In each figure, the first column shows the Rasch score on a logit scale. The items (column 4), raters (column 3), and the individual studies (column 2) are located on the wright map based on their Rasch score. The last column displays threshold estimates of response categories on the Likert scale. As shown in Fig 1, the latent Rasch scores of study quality measured by the RTI scale were skewed to the left, indicating that most studies appeared to be low in its study quality, while those Rasch scores measured by NOQAS followed a normal distribution (see Fig 2).

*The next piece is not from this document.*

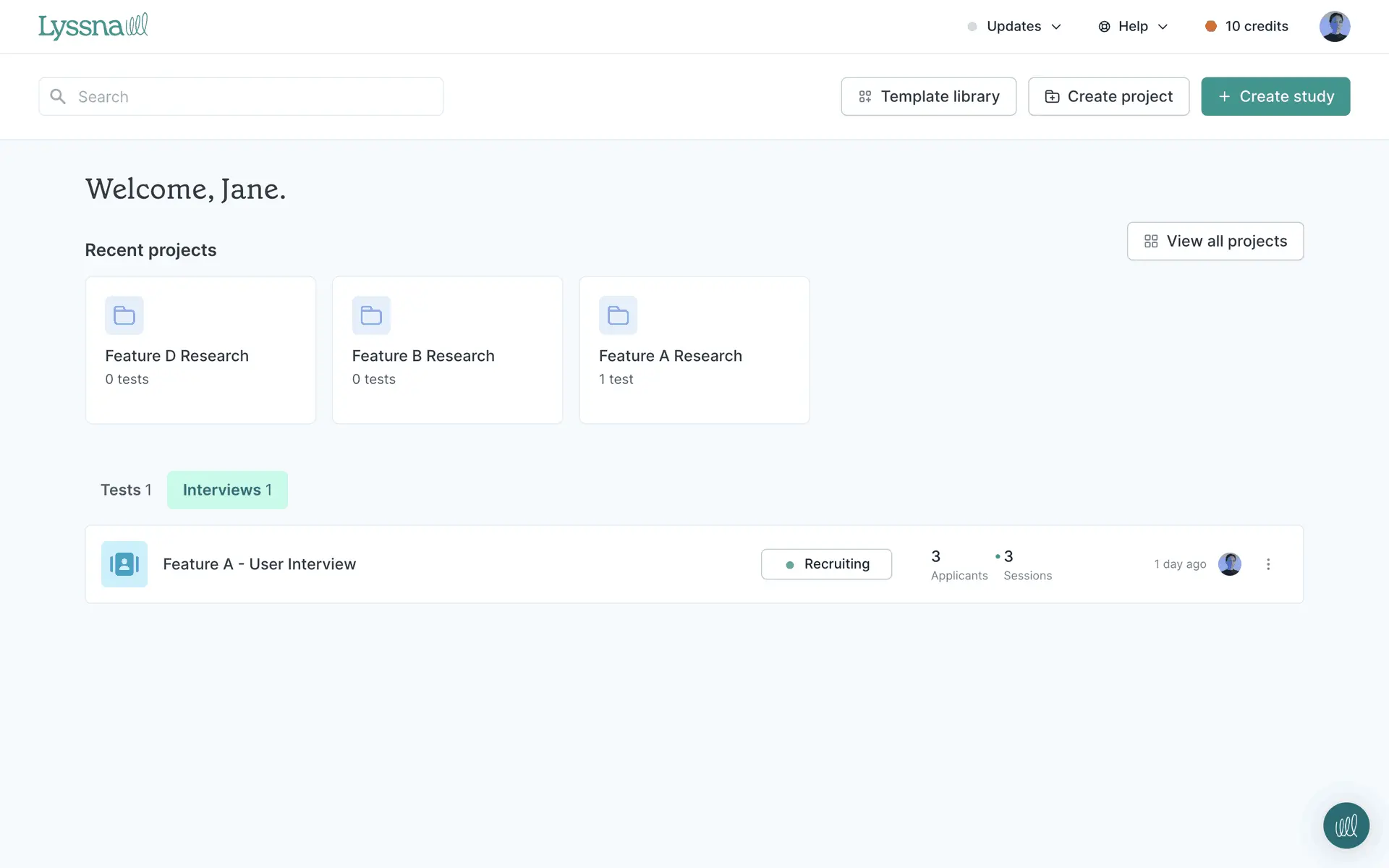Click the Create project button
Image resolution: width=1389 pixels, height=868 pixels.
click(1108, 96)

Out of 13 items in the RTI scale item bank, 9 were above the mean of 0 (column 3 in Fig 1), indicating that most were quite difficult to evaluate. On the other hand, items on NOQAS were distributed relatively evenly in terms of item difficulty (column 3 in Fig 2), except item #5 (very easy; located at 5 standard deviations below the mean). Lastly, two raters (column 2) were quite consistent in evaluating the quality of primary studies using the NOQAS and RTI scale item bank in their ratings of study quality.

Psychometric evidence for the RTI items for firefighters’ cancer literature

Dimensionality.

Results from the Many-facet Rating Scale Model (MFRM) indicated that there was one underlying factor that explained 79.82% of variances in 13 items. This result suggests that the RTI is unidimensional for measuring the quality of individual studies (> 20%) [49].